> [WHAT IS NEEDED]: Nothing but the lines from the one containing "Caraguatatuba - SP (50, 2287)" through the last line of the entries should appear in the output, each verbatim.

--- LISTED ENTRIES Enclosed Below ---

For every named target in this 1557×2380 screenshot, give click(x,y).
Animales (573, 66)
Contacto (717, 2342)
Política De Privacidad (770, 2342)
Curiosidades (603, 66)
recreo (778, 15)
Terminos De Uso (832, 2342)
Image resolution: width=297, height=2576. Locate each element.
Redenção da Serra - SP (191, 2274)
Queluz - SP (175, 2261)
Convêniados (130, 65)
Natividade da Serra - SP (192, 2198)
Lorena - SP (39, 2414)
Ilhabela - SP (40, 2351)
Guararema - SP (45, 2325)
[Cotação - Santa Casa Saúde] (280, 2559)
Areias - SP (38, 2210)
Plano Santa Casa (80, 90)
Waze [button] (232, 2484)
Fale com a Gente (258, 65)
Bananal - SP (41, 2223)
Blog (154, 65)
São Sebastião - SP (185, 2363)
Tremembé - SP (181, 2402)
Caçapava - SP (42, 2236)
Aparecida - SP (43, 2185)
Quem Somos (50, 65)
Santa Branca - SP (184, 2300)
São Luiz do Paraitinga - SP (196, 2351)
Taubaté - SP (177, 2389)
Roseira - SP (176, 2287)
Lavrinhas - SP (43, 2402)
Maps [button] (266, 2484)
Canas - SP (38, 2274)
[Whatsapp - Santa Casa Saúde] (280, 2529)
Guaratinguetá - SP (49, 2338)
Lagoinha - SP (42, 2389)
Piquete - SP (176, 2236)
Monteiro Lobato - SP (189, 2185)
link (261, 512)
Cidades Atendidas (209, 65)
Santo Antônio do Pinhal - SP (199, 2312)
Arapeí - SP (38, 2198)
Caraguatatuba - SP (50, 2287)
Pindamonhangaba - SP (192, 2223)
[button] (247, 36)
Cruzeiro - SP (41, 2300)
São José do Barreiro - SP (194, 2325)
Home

--- End of Enclosed LISTED ENTRIES ---

> [ANSWER TO THE EXERCISE]:
Caraguatatuba - SP (50, 2287)
Pindamonhangaba - SP (192, 2223)
[button] (247, 36)
Cruzeiro - SP (41, 2300)
São José do Barreiro - SP (194, 2325)
Home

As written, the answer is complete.